Dear Larry, Larry Evans <cppljevans <at> suddenlink.net> writes:
On 07/02/10 07:20, Raffi Enficiaud wrote:
Larry Evans <cppljevans <at> suddenlink.net> writes: [snip]
This sounds something like functor in category theory:
[snip]
Ok now I understand what you meant. Indeed the purpose of the dispatcher is to find the appropriate functor depending on the input types (if we discard the return type). Suppose I have an "interface" function (mapping) f: X -> Y. X and Y \in C \times D are the elements on the interface level. Several implementations {t1, ...tn} exist at the template level for doing the job of f, then the dispatcher "d" should find the appropriate functor, in order to call the appropriate implementation. d: f \times X \times Y -> F st. F \in {t1, ... tn} \cup \emptyset F(f) : F(X) -> F(Y) So the dispatcher returns a functor F (or fails is no implementation is available), and do the call. In my case, I have for instance a image interface which is polymorphic on the pixel type and dimension of the spanned space. "f" at the interface level would be a "copy" from one image into another, the {t1... tn} are the real implementations (with for instance memcpy when appropriate). What deviates from this viewpoint is that the spaces of X and Y are not necessarily "categories" (no identity element, no special operations, etc.).

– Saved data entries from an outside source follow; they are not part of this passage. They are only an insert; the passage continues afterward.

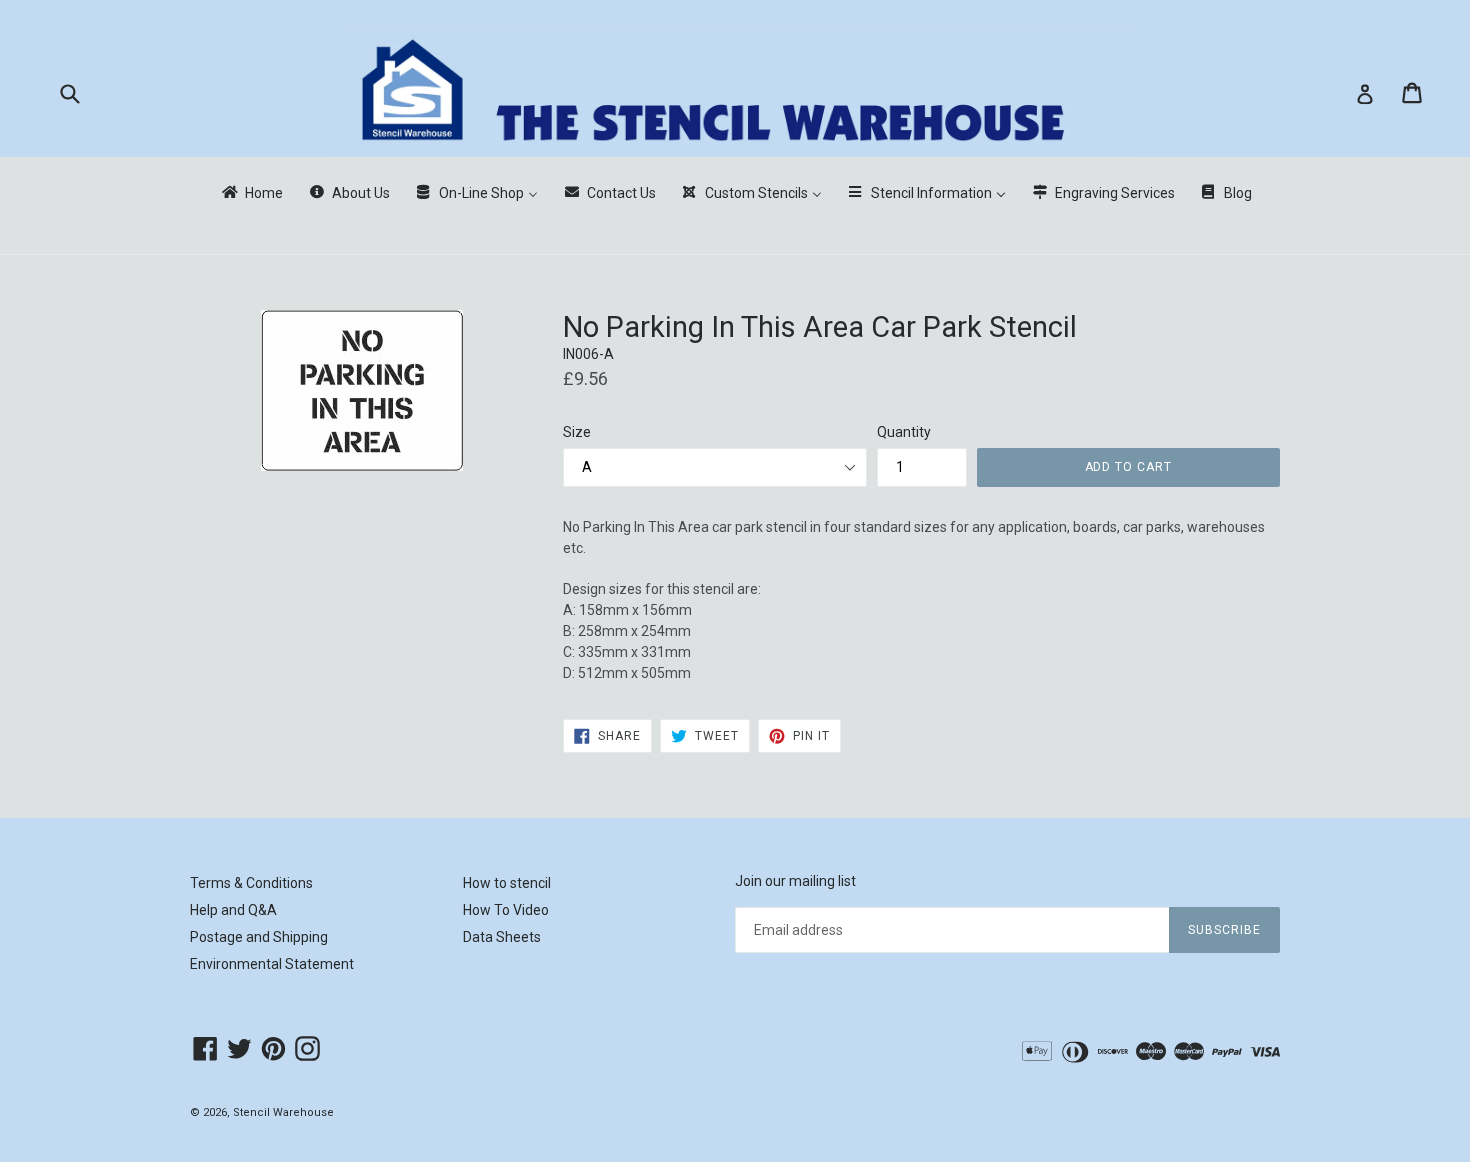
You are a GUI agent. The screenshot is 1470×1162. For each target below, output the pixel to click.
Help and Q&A (233, 910)
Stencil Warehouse (283, 1112)
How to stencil (507, 883)
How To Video (506, 910)
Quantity (904, 432)
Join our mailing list (795, 881)
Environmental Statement (272, 964)
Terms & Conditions (251, 883)
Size (577, 432)
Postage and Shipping (259, 937)
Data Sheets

Unless we define the indentity element as being the "function does nothing", X and Y are become functions and set of functions respectiveley ("copy at interface level" and the implementations of "copy at template level"). f is then mapping between the interface function and the set of template functions. F becomes the mapping (call) through the dispatcher: F(f): F(X) -> F(Y) F(X): function at the interface level F(Y): selected implementation (or void) However, in this view F(Y) does not depend on X. In my point of view of the dispatcher, the selection is made rather on the right side of the arrow, since F(X) can be any implementation. Maybe it is more suitable to say: F(X): selected implementation depending on the real types of X F(Y): call to the selected implementation (?) Again, F(X) does not depend on Y... So I don't know exactly how the dispatching can better fit into the functor representation. I am more at ease with an "embedding" representation. The dispatcher tries to embed (express) the interface types (X) in a "specific" (template space) type (Y), for all the parameters. We are not interested in any possible mappings in the space of X or Y, but only in the points (elements) in both sides. I don't know if I was clear enough. What do you think? Do you think it might be relevant for boost?